Na vida de uma cristã e de um cristão, queridos e queridas, sempre haverá momentos de tentação, de aprovação, de tribulação e de duras provas. Ora, existem provas que vêm do Senhor, não para nos “tentar”, mas para lapidar e aperfeiçoar o seu poder em nossas fraquezas, nos tornando fortes para servir o seu Reino e edificar a noiva de Seu Filho. Contudo, há tentações que vem do adversário do povo de Deus para nos fazer desistir do caminho estreito da cruz e também, para desviar da Vontade e do Querer do nosso Pai-e-Mãe, Iahweh, Elohim, nosso Senhor! Em relação a isto, as Sagradas Escrituras como um livro de revelação do Verbo que se fez carne e que nos reconciliou com o nosso Criador, nos mostra como podemos vencer, firmes na fé e na confiança em Deus, as tentações do inimigo de nossas almas. É o texto de Mateus 4, 1-11, caro leitor e querida leitora, que nos dá orientações através de Jesus Cristo. Vejamos o texto:


Então Jesus foi levado pelo Espírito ao deserto, para ser tentado pelo diabo. Por quarenta dias e quarenta noites esteve jejuando. Depois teve fome. Então, aproximando-se o tentador, disse-lhe. “Se és Filho de Deus, manda que estas pedras se transformem em pães”. Mas Jesus respondeu: “Está escrito: Não só de pão vive o homem, mas de toda palavra que sai da boca de Deus”. Então o diabo o levou à Cidade Santa e o colocou sobre o pináculo do Templo e disse-lhe: “Se és Filho de Deus, atira-te para baixo, porque está escrito: Ele dará ordem a seus anjos a teu respeito e eles te tomarão pelas mãos, para que não tropeces em nenhuma pedra”. Respondeu-lhe Jesus: “Também está escrito: Não tentarás ao Senhor teu Deus”. Tornou o diabo a levá-lo, agora para um monte muito alto. E mostrou-lhe todos os reinos do mundo com o seu esplendor e disse-lhe: “Tudo isto te darei, se, prostrado, me adorares”. Aí Jesus lhe disse: “Vai-te, Satanás, porque está escrito: Ao Senhor teu Deus adorarás e a ele só prestarás culto”. Com isso, o diabo o deixou. E os anjos de Deus se aproximaram e puseram-se a servi-lo.

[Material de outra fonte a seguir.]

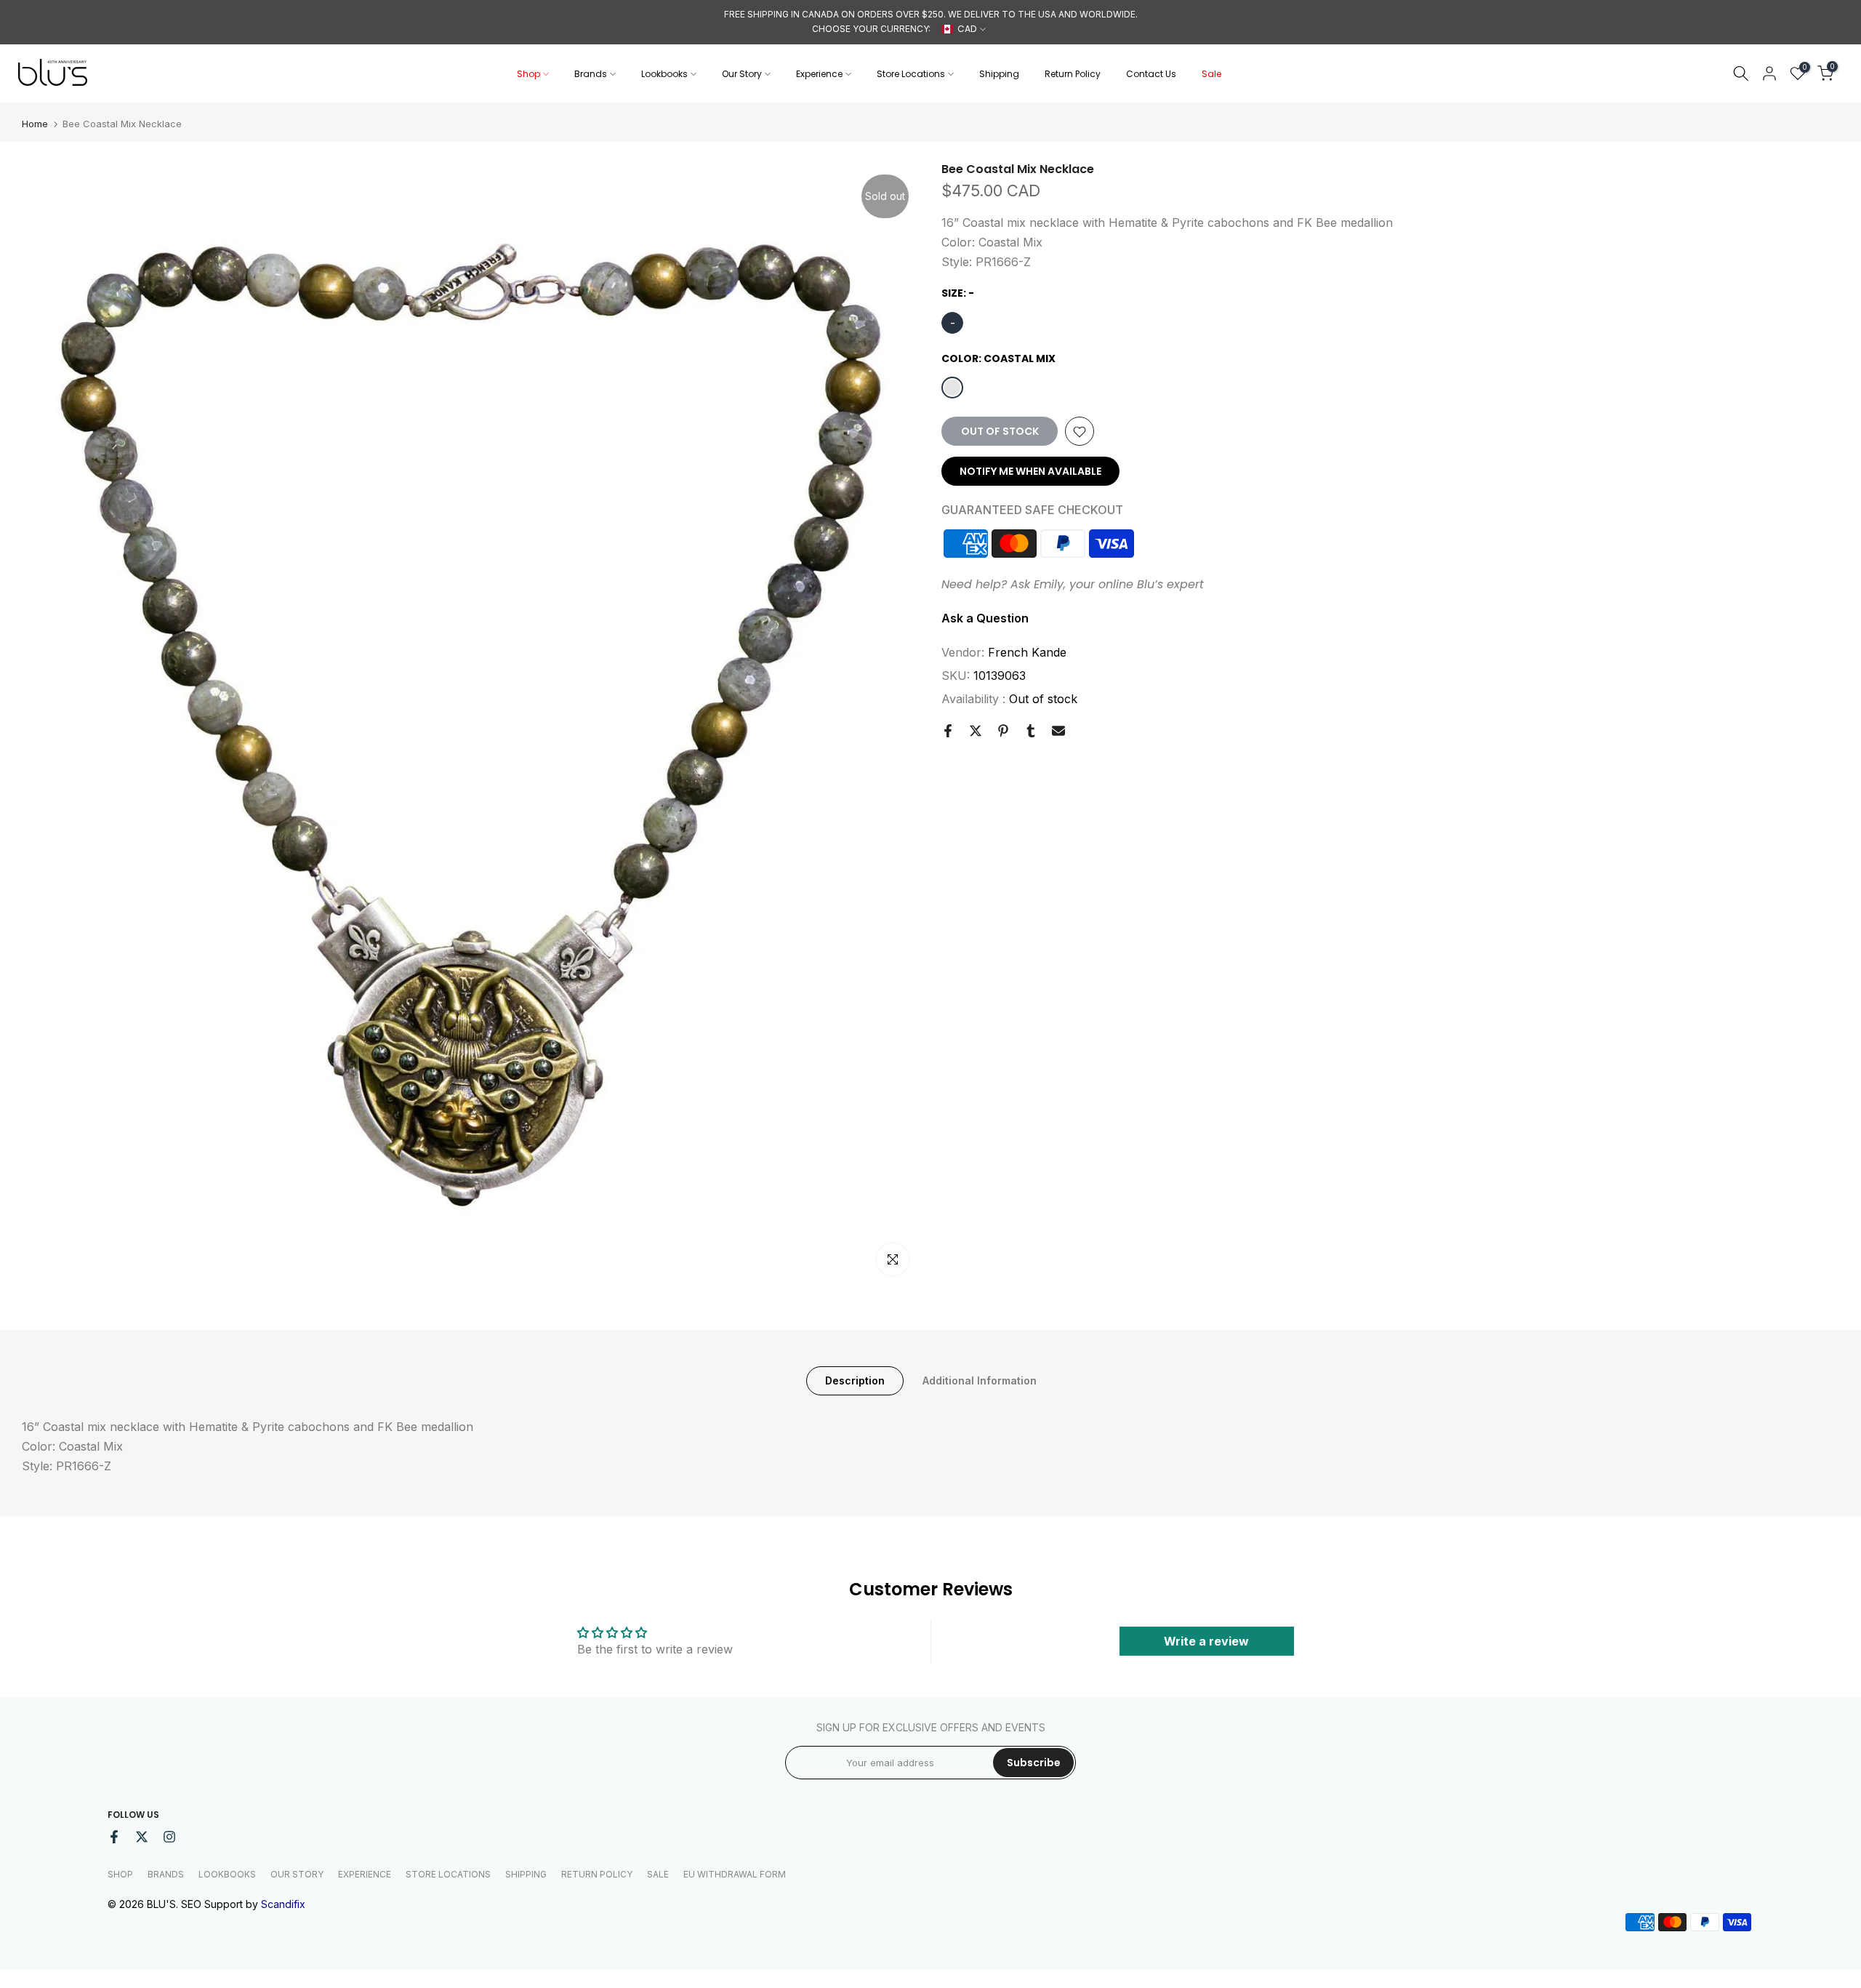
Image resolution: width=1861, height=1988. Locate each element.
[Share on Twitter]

(Trad. Bíblia de Jerusalém).


Neste texto, podemos perceber o seguinte, queridos e queridas: quem direcionou Jesus para o deserto foi o Espírito Santo. Aqui, o nosso evangelista deseja mostrar que Jesus não se enquadrava nas expectativas do povo de Israel, pois esperavam um Messias nacionalista, poderoso e salvador com poder político/social, capaz de libertá-los do jugo romano, convertendo-os em senhores de todo o mundo (Daniel 7). Por isto, foi levado pelo Espírito ao deserto… os caminhos de Deus é que a salvação vem do deserto, porque é o lugar da pura adoração a Ele, é a peregrinação do povo para conquistar uma terra em que o próprio Senhor supre as suas necessidades, é o caminho de retorno do cativeiro e de um exílio. O deserto, conforme a perspectiva veterotestamentária, é aonde o povo de Israel experimentou a prova e a assistência divina, além de ter se convertido em uma zona de escolha: a favor (caminho da vida) ou contra (caminho da morte) a Deus (Deuteronômio 30, 15-20). Mas, o deserto também é o lugar ideal para um encontro com Deus, atentando-se tão somente a sua Palavra e discernindo o Plano, o Propósito e a Sua Vontade sobre aquele que está a sós. No deserto, Jesus sabe que o Reino de Deus não está somente próximo, mas que está presente em sua própria Pessoa! Daí, deverá (re)viver as mesmas tentações do seu povo durante o êxodo. Mas, por quê, caro leitor e querida leitora? O teólogo Wolfgang Trilling explica que


a história de Israel através de todo o seu transcurso mostra que teve poderosas forças, que constantemente se opunham ao estabelecimento do Reino de Deus; forças que se exteriorizavam em uma brutal violência ou em um refinamento mascarado, e se serviam dos recursos externos do poder dos grandes Estados ou da debilidade de certas pessoas. […] O objetivo sempre permanece o mesmo: Deus não pode ser Senhor, sua vontade não pode ter validez, seu plano não pode se realizar. […] Há algo assim como um anti-Deus, um ser maligno, que quer servir-se de todos os recursos para combater contra Deus. […] Em primeiro instante em que deve se fazer a obra de Deus, ali também está o antagonista. (TRILLING, 1980, p. 67, tradução nossa).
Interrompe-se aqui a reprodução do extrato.